Fahrverbote – die Folgen für die Städte sind noch offen

Also noch kein Urteil vor dem Bundesverwaltungsgericht in Leipzig. Das Gericht vertagt seine Entscheidung auf den 27. Februar.

© Lukas Schulze/Getty Images

Vor dem Bundesverwaltungsgericht in Leipzig ging es heute um die Frage, ob Städte Fahrverbote für Dieselfahrzeuge verhängen dürfen und ob solche Fahrverbote ein rechtmäßiger Weg wären, auf dass die Luft in den Städten sauberer werde.

Bisher gab es zwei Verwaltungsgerichtsurteile, die die Städte verpflichteten, EU-Grenzwerte einzuhalten. In Stuttgart sagten die Verwaltungsrichter „Ja“ zu einem möglichen Fahrverbot; der Gesundheitsschutz sei höher als die Interessen von Dieselfahrern zu bewerten. Die Verwaltungsrichter in Düsseldorf hatten die Bezirksregierung dazu verurteilt, einen Luftreinhalteplan für Düsseldorf schnellstmöglich so zu überarbeiten, dass überall im Stadtgebiet der NO2-Grenzwert eingehalten wird.

Es gehe um „Gesundheitsschutz“, betonen allenthalben die Grünen. Wohl kaum eine Aussage stimmt weniger als diese. Aus den Daten des Umweltbundesamtes geht hervor, dass der gesamte Autoverkehr nur zu 43 Prozent Stoffe zur Luftverschmutzung beiträgt, den größten Teil machen die Abgase der Heizungen aus. Wenn jetzt in der kalten Jahreszeit wieder viele Stuttgarter in Halbhöhenlage ihre Holzkamine anwerfen, verschärft das die schlechte Luftlage im Talkessel dramatisch. Politisch korrekt wäre jetzt „Kamin aus“ und „Frieren gegen Feinstaub und Stickoxide“.

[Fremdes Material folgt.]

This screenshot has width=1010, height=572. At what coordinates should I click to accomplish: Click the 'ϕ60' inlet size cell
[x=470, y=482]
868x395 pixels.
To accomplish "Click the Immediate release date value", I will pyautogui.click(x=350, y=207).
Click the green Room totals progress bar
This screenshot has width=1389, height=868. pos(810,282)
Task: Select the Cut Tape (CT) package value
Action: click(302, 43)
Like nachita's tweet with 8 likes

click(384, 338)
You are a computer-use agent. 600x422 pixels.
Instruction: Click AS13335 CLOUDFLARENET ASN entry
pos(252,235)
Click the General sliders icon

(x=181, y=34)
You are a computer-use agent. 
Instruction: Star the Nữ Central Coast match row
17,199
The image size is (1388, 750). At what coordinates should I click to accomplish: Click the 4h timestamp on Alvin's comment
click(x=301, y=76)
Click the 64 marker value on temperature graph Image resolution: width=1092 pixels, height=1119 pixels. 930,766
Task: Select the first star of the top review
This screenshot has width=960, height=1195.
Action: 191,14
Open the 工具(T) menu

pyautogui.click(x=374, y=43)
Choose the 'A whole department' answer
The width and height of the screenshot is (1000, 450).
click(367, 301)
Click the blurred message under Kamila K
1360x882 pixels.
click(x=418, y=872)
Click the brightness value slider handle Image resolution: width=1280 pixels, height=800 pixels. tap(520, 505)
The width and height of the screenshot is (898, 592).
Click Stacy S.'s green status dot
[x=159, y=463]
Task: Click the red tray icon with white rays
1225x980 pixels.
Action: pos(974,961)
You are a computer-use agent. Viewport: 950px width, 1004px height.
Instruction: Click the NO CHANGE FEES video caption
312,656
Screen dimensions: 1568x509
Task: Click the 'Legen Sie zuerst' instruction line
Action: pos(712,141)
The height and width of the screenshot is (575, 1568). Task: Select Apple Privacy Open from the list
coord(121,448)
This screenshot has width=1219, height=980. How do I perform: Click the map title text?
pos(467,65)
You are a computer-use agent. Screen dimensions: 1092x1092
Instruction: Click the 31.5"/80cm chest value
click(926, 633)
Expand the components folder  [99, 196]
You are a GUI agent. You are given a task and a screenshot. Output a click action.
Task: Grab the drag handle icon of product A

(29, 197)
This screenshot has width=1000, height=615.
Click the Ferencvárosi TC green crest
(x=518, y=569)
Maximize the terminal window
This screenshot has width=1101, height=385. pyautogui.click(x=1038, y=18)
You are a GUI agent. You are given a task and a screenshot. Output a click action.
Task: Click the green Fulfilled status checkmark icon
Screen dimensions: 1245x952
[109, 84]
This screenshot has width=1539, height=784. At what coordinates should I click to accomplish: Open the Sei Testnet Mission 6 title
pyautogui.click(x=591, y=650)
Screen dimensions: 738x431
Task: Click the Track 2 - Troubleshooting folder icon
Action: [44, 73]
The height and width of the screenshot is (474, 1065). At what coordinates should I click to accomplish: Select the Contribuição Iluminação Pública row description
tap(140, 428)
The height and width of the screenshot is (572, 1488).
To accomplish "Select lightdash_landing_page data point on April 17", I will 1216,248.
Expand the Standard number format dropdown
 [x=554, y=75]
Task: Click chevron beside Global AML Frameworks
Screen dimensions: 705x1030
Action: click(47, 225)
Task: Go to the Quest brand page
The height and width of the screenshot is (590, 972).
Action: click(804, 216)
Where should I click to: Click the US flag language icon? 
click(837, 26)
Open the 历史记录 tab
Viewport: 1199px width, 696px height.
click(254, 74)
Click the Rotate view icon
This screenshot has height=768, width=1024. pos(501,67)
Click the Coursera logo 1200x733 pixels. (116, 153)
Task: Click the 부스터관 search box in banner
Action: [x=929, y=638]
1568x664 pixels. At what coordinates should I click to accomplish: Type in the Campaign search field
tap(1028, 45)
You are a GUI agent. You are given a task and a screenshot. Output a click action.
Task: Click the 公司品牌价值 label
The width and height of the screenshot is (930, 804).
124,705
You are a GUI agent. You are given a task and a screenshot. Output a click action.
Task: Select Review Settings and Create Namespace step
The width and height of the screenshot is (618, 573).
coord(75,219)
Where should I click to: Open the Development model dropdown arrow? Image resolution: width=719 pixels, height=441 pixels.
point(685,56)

In den Städten ist es stinkig, dreckig. Das schreibt sich in den Berichten so schön, doch wird es von einem Blick in die Daten des Umweltbundesamtes nicht gedeckt. Um zu ermessen, worüber wir reden, lohnt ein Blick auf die Daten des Umweltbundesamtes. In den vergangenen 25 Jahren sind die Stickstoffoxide insgesamt um mehr als die Hälfte zurückgegangen. Genauer um 59 Prozent.

Die Stickoxide noch weiter zurückzudrängen wird immer aufwändiger und damit teurer. Denn dem steht das andere Umwelt-Mantra entgegen: Das böse CO2 soll weg! Das sei schließlich der menschengemachte Anteil am Klimawandel. Wer den nicht will, muss „CO2 weg!“ sagen. Das bedeutet für die Motorenentwickler wiederum, Verbrennungstemperaturen und Druckverhältnisse im Brennraum des Motors zu erhöhen. Je mehr, desto besser wird der Treibstoff ausgenutzt, desto sparsamer läuft der Motor. Gleichzeitig aber steigt damit die Bildung von Stickoxiden.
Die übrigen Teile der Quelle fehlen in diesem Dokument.